Il en avait été réduit à faire ce qu’il faisait le mieux : le flic, planquant des nuits entières avenue Dunois, à Cachan, devant la baraque d’Émiliya. C’est triste à dire mais il attendait — espérait — que son mari lui tombe à nouveau dessus pour pouvoir intervenir et jouer aux héros.
Les semaines passèrent. Corso commençait à se demander si la brute ne s’était pas acheté une conduite quand, le jour de la Saint-Valentin, son obstination paya. Des cris, des coups, des portes qui claquent. Puis le mari qui saute dans sa voiture et disparaît dans la nuit. Le flic avait aussitôt sonné. Pas de réponse. Il n’avait fait qu’une bouchée du verrou d’entrée et avait découvert Émiliya pendue à la barre de traction que son homme avait installée à l’intérieur du châssis de la porte de la salle de bains. Elle était nue et son corps racontait une pure folie de coups et de torture.

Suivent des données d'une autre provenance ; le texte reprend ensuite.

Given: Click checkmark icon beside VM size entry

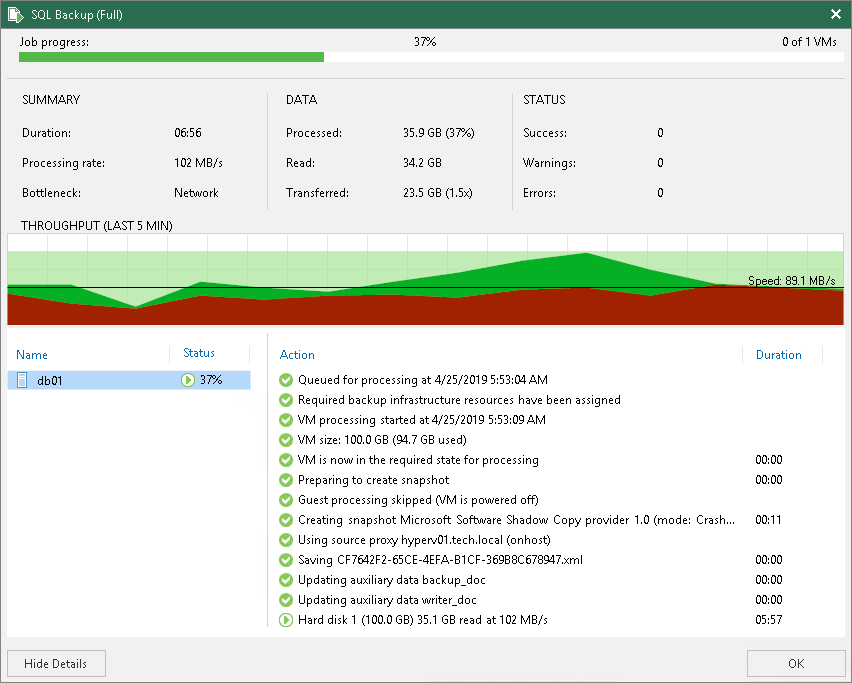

Urgences. Réanimation. Convalescence. Corso avait coffré l’artiste et joué le jeu dans les règles, veillant personnellement à ce qu’il ne bénéficie d’aucune indulgence de la part du juge. Il s’était démerdé pour qu’il fasse sa préventive dans le pire quartier de Fleury et que tout le monde sache bien pourquoi il était au trou. Il s’était assuré que son quotidien oscille entre passages à tabac et passages à la casserole. Un vrai stage de vie.
En même temps, il avait visité régulièrement Émiliya à l’hôpital, fleurs à la main, et s’était occupé de la paperasse pour son divorce. Elle s’était remise de ses blessures et avait accepté ses invitations. À force d’attentions, de cour à l’ancienne, il était parvenu à l’apprivoiser… physiquement.

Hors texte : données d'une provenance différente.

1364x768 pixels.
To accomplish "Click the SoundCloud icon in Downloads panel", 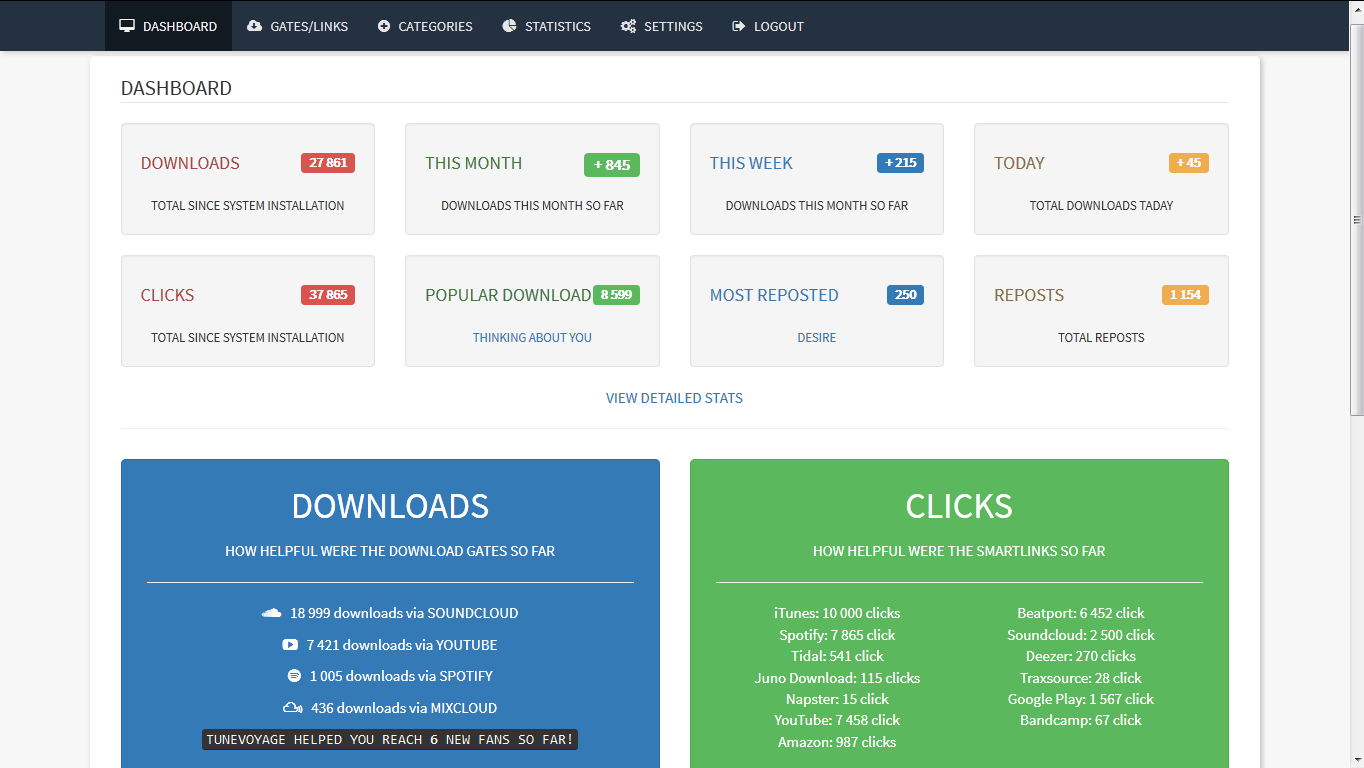I will 271,613.
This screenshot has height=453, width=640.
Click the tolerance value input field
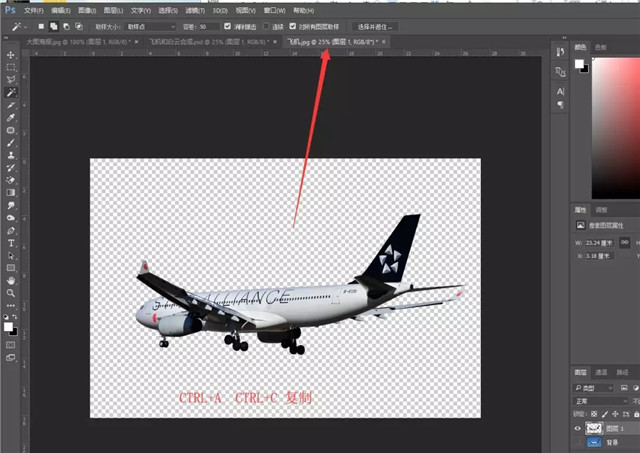coord(208,25)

Alors il avait découvert le pouvoir de la Bulgare. Tout en restant la femme désincarnée qu’il admirait, elle avait réussi à l’emmener dans un monde où, pour la première fois, il pouvait exprimer ses désirs les plus glauques, les plus violents. Il avait pu la profaner, l’humilier, la souiller, sans que ni l’un ni l’autre ressortent salis de ce cirque nocturne. Émiliya possédait une sorte d’ubiquité : elle pouvait être à la fois la femme aimée, au-dessus de tout soupçon, puis consentir aux pires jeux sexuels. Mais attention, en feignant toujours de les refuser. Là était tout le plaisir.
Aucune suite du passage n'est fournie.